• Problem details:
A line belongs in the answer if it contains "address"; copy every such line from the entries below.

• Supplied entries:
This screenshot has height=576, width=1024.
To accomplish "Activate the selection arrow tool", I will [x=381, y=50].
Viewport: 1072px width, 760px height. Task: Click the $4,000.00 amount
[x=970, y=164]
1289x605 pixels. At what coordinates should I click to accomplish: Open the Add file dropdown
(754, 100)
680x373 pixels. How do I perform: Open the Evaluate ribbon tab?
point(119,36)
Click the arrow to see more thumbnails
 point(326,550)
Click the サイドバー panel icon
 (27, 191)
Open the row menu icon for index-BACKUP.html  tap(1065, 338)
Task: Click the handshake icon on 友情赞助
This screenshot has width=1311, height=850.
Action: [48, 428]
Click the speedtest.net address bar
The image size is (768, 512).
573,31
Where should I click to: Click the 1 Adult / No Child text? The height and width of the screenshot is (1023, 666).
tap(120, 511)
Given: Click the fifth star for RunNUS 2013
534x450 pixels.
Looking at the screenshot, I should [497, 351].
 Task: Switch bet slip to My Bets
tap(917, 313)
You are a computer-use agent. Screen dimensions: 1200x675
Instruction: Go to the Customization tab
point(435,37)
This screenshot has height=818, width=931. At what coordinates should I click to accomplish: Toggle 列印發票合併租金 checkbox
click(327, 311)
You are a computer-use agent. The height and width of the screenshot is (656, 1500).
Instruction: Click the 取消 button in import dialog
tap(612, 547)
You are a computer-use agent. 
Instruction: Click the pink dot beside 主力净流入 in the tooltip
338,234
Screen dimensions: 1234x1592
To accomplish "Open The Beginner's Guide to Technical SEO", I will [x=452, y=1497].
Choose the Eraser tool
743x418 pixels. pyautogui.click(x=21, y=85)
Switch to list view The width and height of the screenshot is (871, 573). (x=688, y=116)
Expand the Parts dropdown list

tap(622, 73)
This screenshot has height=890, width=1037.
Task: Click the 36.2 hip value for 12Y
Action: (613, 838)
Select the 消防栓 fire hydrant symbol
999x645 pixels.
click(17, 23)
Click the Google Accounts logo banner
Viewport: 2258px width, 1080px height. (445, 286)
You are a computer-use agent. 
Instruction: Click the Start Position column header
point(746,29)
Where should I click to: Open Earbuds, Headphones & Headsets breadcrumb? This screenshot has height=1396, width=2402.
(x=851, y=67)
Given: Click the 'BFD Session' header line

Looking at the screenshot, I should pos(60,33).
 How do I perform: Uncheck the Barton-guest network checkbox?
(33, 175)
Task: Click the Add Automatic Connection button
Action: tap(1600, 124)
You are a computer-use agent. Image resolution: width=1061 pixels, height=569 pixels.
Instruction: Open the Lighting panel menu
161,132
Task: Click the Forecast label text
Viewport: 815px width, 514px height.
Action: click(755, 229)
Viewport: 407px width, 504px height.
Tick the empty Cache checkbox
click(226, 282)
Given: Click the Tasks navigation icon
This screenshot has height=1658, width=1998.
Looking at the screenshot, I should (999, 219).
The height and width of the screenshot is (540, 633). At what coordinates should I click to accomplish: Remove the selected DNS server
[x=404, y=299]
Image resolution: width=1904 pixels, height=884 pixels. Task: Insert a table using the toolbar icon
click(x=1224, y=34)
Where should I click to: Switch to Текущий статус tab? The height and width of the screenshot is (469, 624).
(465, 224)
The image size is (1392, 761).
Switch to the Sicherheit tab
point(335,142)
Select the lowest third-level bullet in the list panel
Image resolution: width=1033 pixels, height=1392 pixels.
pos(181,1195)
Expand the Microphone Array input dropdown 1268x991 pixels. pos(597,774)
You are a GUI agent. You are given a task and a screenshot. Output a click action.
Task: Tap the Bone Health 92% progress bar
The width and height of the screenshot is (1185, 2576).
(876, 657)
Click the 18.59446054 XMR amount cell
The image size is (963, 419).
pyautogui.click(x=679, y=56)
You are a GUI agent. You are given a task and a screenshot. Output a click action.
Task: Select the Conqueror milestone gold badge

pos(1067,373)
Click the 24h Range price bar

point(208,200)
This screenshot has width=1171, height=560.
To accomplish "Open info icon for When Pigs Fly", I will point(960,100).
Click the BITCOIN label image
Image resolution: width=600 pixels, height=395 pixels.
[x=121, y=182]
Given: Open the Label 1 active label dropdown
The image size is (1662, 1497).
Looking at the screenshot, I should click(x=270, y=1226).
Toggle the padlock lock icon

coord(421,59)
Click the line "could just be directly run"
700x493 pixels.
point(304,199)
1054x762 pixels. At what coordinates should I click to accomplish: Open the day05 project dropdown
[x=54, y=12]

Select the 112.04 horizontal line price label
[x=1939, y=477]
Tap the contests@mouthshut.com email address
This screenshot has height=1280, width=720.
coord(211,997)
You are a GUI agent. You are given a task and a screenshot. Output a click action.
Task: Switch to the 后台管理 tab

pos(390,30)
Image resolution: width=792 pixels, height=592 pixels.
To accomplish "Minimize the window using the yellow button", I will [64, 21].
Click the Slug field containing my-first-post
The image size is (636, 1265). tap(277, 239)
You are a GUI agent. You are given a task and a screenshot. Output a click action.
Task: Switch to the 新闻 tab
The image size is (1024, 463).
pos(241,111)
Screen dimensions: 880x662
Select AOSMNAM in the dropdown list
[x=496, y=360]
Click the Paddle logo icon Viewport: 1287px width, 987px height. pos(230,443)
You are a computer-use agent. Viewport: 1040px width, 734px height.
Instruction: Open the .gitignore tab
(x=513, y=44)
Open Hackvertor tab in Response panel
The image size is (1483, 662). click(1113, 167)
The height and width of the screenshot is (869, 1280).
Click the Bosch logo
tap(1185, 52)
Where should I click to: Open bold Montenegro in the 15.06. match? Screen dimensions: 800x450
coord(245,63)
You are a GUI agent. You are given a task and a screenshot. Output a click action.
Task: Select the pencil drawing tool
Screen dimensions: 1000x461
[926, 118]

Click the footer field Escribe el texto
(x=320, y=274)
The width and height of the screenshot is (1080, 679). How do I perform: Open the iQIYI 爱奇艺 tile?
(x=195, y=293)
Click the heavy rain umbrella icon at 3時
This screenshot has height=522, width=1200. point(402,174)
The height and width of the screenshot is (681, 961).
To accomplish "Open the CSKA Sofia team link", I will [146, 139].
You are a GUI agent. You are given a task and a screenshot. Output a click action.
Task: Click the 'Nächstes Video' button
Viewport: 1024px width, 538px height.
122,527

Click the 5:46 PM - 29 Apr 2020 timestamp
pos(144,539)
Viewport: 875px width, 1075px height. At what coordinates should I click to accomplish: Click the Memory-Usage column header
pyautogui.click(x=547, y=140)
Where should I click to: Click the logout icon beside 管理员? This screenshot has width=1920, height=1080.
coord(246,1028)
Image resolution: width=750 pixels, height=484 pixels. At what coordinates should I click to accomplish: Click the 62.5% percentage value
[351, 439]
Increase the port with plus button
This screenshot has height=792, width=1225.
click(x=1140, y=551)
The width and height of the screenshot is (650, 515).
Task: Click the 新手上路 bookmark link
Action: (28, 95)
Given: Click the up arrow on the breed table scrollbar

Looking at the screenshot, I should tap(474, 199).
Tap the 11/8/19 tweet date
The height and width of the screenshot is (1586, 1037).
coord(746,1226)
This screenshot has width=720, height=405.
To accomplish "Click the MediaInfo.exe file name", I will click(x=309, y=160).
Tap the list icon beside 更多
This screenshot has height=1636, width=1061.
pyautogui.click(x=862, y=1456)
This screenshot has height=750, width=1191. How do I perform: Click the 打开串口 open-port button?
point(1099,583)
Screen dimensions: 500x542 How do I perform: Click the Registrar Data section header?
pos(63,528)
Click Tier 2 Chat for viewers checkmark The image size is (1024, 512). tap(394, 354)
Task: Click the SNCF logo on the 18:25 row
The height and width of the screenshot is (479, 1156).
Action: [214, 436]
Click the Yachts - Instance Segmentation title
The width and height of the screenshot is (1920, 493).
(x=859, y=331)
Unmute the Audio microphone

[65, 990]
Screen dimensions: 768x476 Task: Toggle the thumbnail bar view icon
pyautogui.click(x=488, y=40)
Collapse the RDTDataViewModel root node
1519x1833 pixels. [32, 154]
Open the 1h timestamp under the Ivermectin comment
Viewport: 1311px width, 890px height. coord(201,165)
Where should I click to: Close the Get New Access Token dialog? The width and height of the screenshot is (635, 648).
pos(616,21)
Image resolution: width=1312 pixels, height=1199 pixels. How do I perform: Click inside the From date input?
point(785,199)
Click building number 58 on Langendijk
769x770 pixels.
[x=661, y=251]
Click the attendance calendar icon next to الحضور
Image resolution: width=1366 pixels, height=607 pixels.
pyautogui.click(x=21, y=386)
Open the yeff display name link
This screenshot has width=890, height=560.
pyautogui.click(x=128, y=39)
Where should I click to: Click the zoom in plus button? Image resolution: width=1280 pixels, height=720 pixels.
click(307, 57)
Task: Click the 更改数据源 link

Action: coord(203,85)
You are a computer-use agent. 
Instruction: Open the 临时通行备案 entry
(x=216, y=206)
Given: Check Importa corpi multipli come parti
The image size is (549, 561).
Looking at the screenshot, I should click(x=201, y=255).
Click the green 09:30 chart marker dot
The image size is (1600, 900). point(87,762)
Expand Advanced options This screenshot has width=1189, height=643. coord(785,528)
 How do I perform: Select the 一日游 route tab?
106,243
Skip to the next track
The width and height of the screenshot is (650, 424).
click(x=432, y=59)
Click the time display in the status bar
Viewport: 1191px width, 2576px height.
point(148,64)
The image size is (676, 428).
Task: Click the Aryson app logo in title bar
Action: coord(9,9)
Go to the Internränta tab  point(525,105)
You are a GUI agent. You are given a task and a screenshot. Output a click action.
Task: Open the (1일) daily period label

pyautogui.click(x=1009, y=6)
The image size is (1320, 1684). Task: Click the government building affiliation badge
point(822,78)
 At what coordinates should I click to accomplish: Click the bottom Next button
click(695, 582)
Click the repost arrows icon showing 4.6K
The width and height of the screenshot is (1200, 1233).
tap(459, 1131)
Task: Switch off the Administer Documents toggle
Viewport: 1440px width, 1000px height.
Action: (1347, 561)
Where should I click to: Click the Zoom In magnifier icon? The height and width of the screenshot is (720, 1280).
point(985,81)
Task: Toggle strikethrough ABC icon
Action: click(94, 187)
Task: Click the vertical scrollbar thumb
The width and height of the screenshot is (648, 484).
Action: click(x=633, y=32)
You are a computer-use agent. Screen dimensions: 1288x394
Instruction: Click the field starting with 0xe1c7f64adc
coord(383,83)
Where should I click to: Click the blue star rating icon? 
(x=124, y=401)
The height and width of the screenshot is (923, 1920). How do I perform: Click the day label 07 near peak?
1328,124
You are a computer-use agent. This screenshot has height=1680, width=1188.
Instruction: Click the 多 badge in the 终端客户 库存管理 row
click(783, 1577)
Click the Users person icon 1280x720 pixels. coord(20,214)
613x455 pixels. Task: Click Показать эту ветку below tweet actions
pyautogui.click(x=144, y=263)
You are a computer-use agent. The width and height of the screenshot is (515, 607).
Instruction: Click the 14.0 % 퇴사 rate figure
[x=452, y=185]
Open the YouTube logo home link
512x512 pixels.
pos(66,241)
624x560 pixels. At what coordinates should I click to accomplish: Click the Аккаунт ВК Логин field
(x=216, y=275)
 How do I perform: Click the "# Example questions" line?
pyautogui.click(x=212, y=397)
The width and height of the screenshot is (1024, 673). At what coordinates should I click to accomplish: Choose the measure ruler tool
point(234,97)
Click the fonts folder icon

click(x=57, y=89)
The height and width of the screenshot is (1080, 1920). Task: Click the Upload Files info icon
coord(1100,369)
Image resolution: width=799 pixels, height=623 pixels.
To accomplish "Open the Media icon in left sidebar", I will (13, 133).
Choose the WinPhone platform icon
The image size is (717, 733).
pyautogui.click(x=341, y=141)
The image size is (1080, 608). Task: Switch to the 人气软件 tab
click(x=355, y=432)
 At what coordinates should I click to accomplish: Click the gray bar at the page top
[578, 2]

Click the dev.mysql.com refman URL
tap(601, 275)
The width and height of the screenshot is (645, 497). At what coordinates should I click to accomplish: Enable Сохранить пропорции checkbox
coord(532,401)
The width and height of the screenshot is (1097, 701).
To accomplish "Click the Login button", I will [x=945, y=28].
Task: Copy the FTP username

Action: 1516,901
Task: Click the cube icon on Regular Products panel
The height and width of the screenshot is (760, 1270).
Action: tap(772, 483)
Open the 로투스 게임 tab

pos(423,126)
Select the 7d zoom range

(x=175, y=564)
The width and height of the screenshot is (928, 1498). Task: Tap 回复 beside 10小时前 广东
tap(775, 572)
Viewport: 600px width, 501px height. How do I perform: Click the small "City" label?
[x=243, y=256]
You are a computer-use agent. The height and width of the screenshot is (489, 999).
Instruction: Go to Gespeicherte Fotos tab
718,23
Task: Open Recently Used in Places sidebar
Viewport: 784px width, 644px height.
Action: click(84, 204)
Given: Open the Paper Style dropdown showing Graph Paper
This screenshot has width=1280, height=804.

• Answer:
Click the speedtest.net address bar
Tap the contests@mouthshut.com email address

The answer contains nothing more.